Photography by Kurt Fisher/Bed: Innovations

They sat there, two sultry orchids in the perfumed hothouse that is elan on a busy night. Donna, auburn-haired and full of figure, wore a clingy, purple dress; she had lived in New York and New Orleans before moving to Atlanta. Cindy was every Northern boy's dream of a Southern girl, sparkly blue eyes and feathered blond hair, a cheerleader's body sheathed in a tight turquoise dress set off by matching spike-heeled shoes. They were savvy and sassy, career-oriented, open and funny, the kind of women married guys convince themselves don't exist – and single guys hesitate to approach. Women who make otherwise sane and settled men want to send the wife and kids off to visit her folks in Knoxville.
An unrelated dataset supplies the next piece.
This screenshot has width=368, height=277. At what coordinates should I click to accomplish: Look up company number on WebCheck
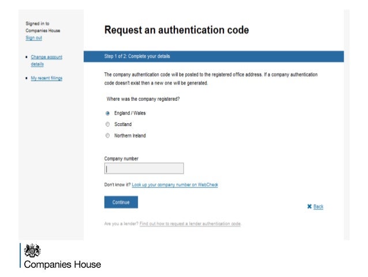coord(175,184)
Both were recently divorced; neither was involved in a relationship. Work filled their days, but loneliness nibbled at the edges of their lives. They had come, they said, to dance and have a few drinks, to ease the tensions of the job and the burdens of single parenthood. They had come, driven like so many of us, in the hope of meeting that special someone. That hope seemed more distant and fragile than ever. There was hesitation in their eyes and a nervousness behind their smiles. They looked past the schools of slick-haired and Armani-attired predators who circled their table looking for an opening.

They were frightened to death of AIDS.

The fear might be groundless – the deadly epidemic does not appear to be moving rapidly into the general population — but it is real. It is threatening the nonstop party that has been underway in At1anta for the past 20 years. The lines may be as long as ever outside the Buckhead bars, and the after-hours action as frantic, but the last thought after the last drink on the couch is no longer, "Will he respect me in the morning?" 

"In the past, your pride was hurt," says. Donna. "Now you can die. . .. .It's not that my morality has changed. My dread of the A-word has increased."

AIDS — acquired immune deficiency syndrome — is a disease that reaches beyond its victims. It has created a new medical category, the worried well, who suffer from a new syndrome: 'FRAIDS. They're everywhere in Atlanta: pinstriped professionals visiting doctors and therapists; suddenly meek good ol’ boys calling anonymously to the AIDS hotline; guilt-driven husbands and unfaithful wives surreptitiously visiting clinics to. be tested for the virus.

Donna, 39, is worried about "a mistake I may have made three years ago." A bisexual lover? An intravenous drug user? She won't explain. "You used to see those signs - SPEED KILLS," she says reaching for her drink. "Now it's SEX KILLS." Cindy, 26, is concerned about men she hasn't yet met. "How can you even tell if a guy's been a homosexual?" she asks bleakly.

For that matter, how can you tell if he's been with a woman who's been with a bisexual infected with the virus? Or if that perky sorority sister has slept with a fraternity brother who had sex with an infected prostitute the last time Georgia played in the Sugar Bowl? The permutations are endless and terrifying. When you go to bed with someone, say the experts, every sexual partner in that person's past is climbing in with you.